29 April 2015
The book is a decent buy, if you are a dada fan(because of non-availability of other options at present). Else, if you are a general cricket fan, you can be a bit disappointed with the author's 'complaining tone' at some parts of the book, without a 'neutral perspective' and a few claims like saying," Ravi Shastri has a grudge on Sourav Ganguly from the start", without covering anything to corroborate the assumption/argument, does make it look like a silly argument/assumption at times. In my opinion, there is still a non-availability of a comprehensive book dedicated to Sourav Ganguly, which covers his entire career(Have 3 out of the 4 major books on dada so far). It had been a bit puzzling that it had taken almost seven years after Sourav Ganguly's premature retirement in 2008, that a biography has finally come out to give a rear-view mirror to look in to what has been a career worthy of a warrior. The only thing to come out so far before this is the documentary "The Warrior Prince - Sourav Ganguly", which was enjoyable. It has to be noted that till date, Sourav Ganguly has chosen not to write his autobiography. Dada fans would certainly be hoping that he changes his mind.

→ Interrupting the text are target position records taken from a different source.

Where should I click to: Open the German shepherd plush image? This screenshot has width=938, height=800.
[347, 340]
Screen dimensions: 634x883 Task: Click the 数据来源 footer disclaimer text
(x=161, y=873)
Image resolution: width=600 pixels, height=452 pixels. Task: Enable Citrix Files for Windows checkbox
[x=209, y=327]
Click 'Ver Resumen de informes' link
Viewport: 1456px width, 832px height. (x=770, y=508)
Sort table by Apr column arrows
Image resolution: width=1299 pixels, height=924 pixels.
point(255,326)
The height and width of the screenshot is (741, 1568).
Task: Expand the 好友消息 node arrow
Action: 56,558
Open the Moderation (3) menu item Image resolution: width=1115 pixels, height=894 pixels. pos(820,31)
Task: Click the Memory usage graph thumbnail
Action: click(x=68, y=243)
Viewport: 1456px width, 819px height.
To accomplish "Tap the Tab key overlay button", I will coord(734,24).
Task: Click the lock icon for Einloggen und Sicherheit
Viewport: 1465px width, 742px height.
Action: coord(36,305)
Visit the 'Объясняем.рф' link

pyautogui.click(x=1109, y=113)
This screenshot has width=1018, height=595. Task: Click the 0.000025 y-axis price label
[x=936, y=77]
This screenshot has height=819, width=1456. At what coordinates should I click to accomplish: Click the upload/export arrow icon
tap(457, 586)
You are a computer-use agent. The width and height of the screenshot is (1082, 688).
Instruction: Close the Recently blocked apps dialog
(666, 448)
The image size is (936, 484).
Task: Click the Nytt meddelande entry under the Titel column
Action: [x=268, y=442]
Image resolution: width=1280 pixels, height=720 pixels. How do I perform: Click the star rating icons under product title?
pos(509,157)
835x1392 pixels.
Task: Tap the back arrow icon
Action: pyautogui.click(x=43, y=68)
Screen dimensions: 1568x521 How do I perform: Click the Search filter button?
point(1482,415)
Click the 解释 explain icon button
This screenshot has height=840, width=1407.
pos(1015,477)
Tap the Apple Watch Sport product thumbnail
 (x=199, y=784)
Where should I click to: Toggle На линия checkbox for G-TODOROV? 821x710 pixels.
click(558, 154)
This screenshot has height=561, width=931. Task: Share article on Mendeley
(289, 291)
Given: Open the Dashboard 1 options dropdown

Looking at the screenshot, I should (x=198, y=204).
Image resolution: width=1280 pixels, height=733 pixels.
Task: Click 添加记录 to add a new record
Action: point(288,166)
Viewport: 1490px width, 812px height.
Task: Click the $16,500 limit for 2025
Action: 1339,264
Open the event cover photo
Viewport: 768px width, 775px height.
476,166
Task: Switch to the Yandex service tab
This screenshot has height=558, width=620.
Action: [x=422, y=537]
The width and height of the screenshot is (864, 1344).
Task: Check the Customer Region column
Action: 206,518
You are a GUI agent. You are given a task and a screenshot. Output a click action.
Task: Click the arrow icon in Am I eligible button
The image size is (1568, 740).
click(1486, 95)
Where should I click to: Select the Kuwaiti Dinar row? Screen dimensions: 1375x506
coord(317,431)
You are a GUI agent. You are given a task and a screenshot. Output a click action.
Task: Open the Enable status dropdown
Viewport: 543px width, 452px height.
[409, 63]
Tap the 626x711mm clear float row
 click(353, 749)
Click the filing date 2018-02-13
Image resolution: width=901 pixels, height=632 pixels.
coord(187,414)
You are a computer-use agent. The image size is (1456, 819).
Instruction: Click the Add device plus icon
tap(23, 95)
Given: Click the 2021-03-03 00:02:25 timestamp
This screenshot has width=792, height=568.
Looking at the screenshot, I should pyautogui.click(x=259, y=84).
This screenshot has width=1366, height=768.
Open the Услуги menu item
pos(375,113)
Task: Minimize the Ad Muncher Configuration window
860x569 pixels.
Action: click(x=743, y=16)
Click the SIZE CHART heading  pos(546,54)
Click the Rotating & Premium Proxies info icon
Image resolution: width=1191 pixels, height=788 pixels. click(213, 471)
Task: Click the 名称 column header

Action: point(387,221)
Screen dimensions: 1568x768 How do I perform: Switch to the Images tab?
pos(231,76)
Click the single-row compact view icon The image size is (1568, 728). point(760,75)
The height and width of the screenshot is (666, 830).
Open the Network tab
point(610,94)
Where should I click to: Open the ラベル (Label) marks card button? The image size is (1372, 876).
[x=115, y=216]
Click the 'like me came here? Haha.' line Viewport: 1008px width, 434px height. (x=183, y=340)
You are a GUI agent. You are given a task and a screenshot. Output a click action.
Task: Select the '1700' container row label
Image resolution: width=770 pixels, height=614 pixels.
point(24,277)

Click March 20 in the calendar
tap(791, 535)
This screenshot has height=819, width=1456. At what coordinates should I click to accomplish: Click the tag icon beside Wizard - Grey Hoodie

This book has a healthy dose of statistics, at the start, which make one wonder just how underrated Sourav Ganguly was as an ODI batsman during his playing days, especially after becoming the Indian Captain. The book also summarizes some notable events in dada's career, though most of them could have been covered better. It also shows just how biased and outrageous certain groups of the media were, at various points in his career. The tendency of the general cricket fan to not analyze and just go with the media and start becoming an anti-gangulian for no apparent reason is a fact alluded to, in the book.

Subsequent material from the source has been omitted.